Given an $n \times n$ normal matrix $A$ over $\mathbb{R}$, show that there is an orthogonal matrix $O$ such that $O^TAO$ is either diagonal or in the form
$$\left[\begin{matrix}{\lambda}&0&0\\0&a&b\\0&-b&a\end{matrix}\right].$$
So far, my thoughts are as follows. The characteristic polynomial $f$ of $A$ is cubic, so it has at least one real root, call it $\lambda$ with corresponding eigenvector $V_\lambda$, and $f = (x-\lambda)q$ for some polynomial $q$ of degree 2.
If $q$ has distinct real roots, then $A$ has an orthonormal basis of eigenvectors, which give the columns of a matrix $O$ such that $O^{-1}AO = O^TAO$ is diagonal.
Otherwise, ...? Essentially all of the theorems and exercises in my text work over $\mathbb{C}$, not $\mathbb{R}$. If we were working over $\mathbb{C}$, we would always have an orthonormal basis of eigenvectors $A$ would always be diagonalizable by such a matrix $O$.
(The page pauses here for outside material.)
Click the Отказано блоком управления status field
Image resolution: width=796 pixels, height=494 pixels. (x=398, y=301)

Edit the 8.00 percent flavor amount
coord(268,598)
You need to work out the details that the $2$-dimensional invariant subspace corresponding to eigenvalues $\lambda,\bar\lambda$ for a complex (non-real) eigenvalue $\lambda$, with the appropriate basis, gives the matrix $\begin{bmatrix} a&b\\-b&a\end{bmatrix}$ when $\lambda = a+ib$. (Hint: If $v\in\Bbb C^3$ is an eigenvector with eigenvalue $\lambda$ of the complexification of $A$, write $v=x+iy$ for $x,y\in\Bbb R^3$.)